• EXERCISE DETAILS:
Please copy out each line of the entries in which "icon" appears.

• ENTRIES SHOWN:
= = = = = = =

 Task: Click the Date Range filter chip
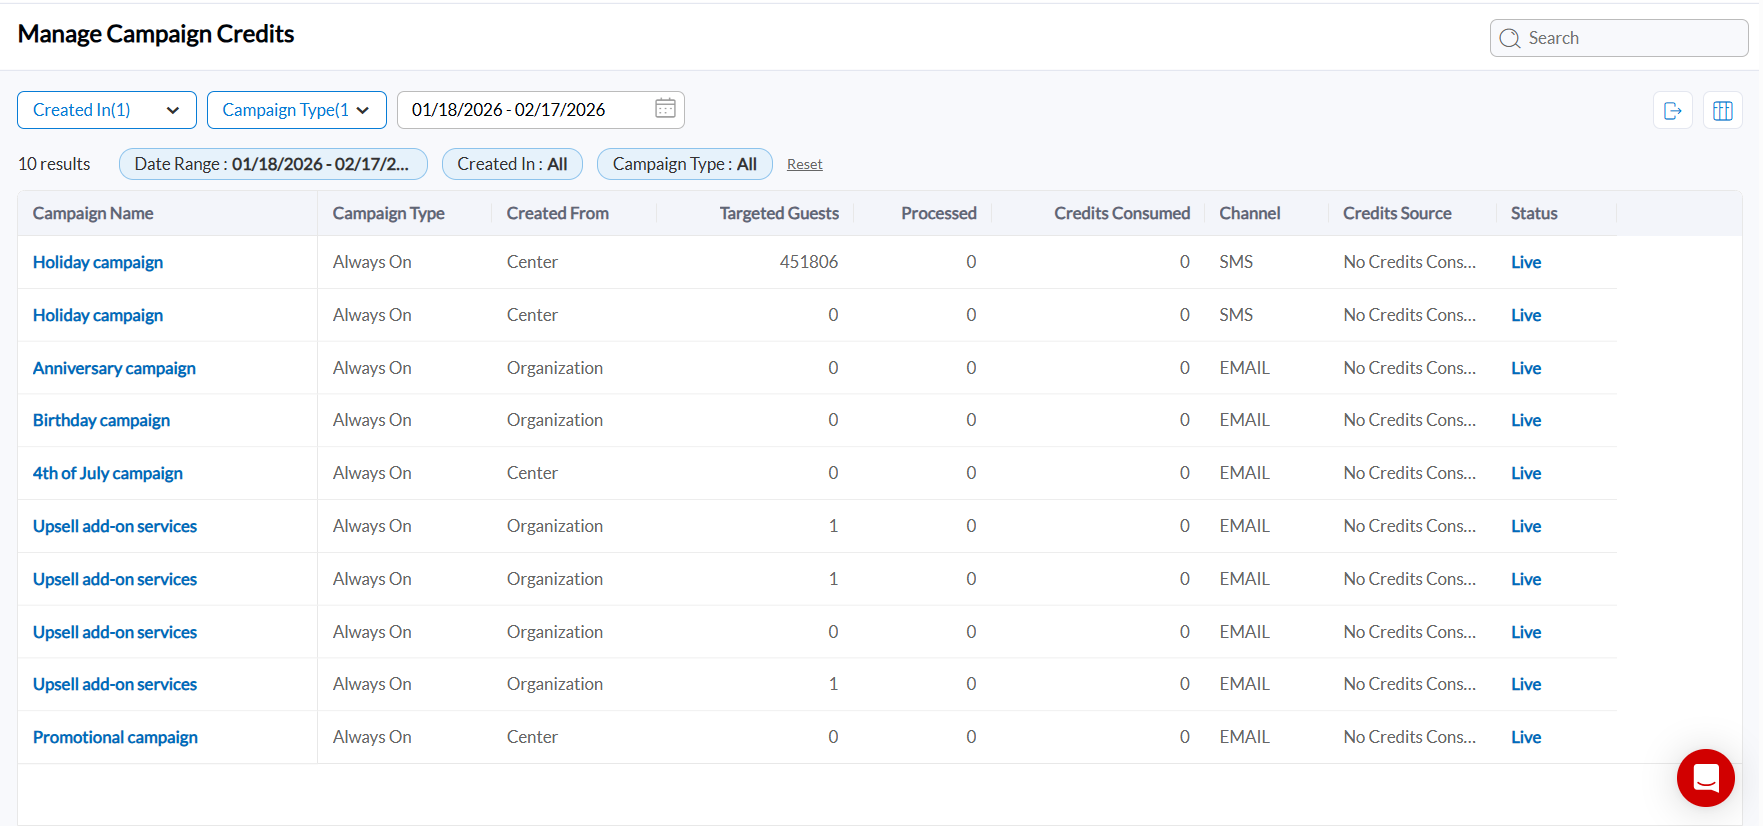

= = = = = = =

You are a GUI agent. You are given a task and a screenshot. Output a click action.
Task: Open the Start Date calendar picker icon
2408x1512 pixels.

= = = = = = =

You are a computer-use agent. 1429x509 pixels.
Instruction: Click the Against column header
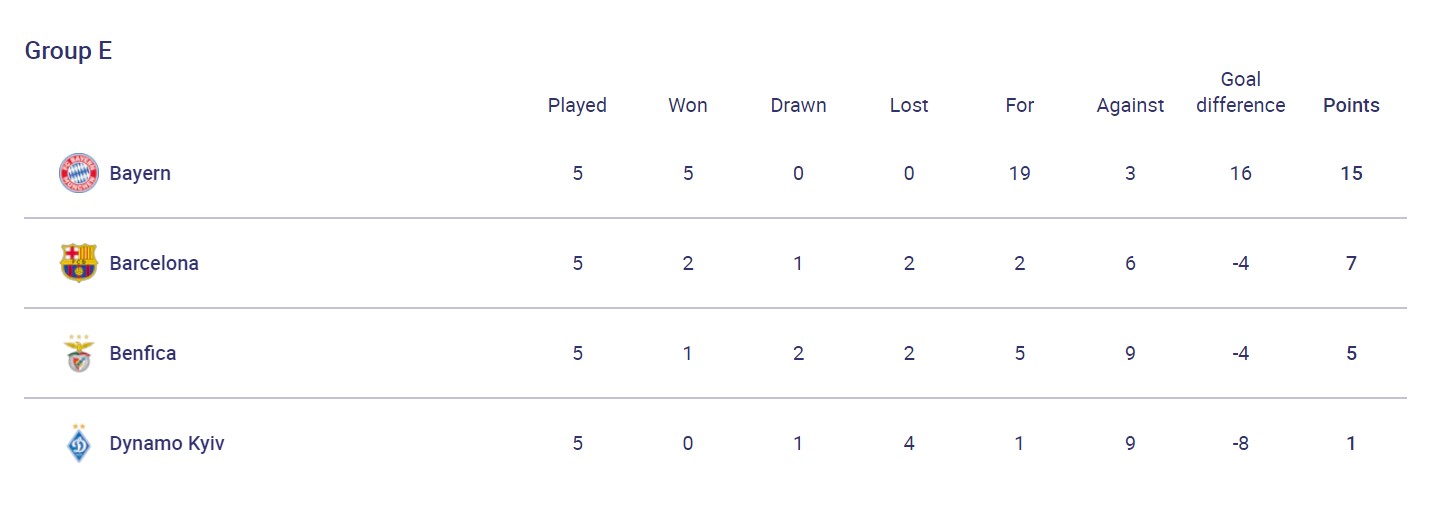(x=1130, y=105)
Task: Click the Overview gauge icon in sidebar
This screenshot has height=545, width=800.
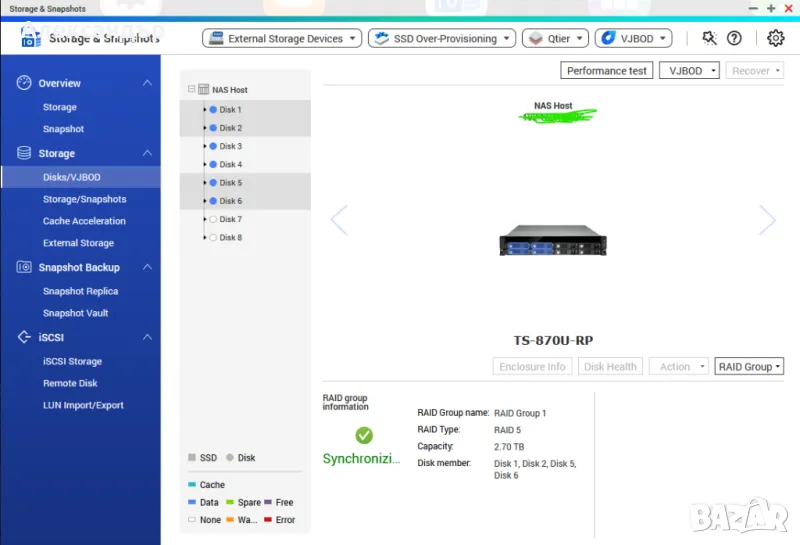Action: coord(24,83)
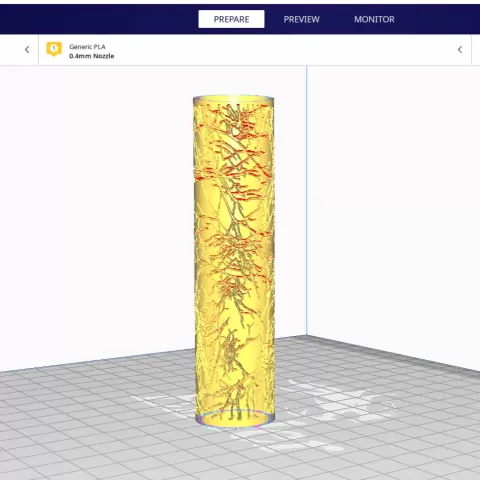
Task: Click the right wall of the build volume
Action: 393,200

= = = = = = =

• SOLVED EXERCISE:
Task: Open the Start Date calendar picker icon
Task: Click the Overview gauge icon in sidebar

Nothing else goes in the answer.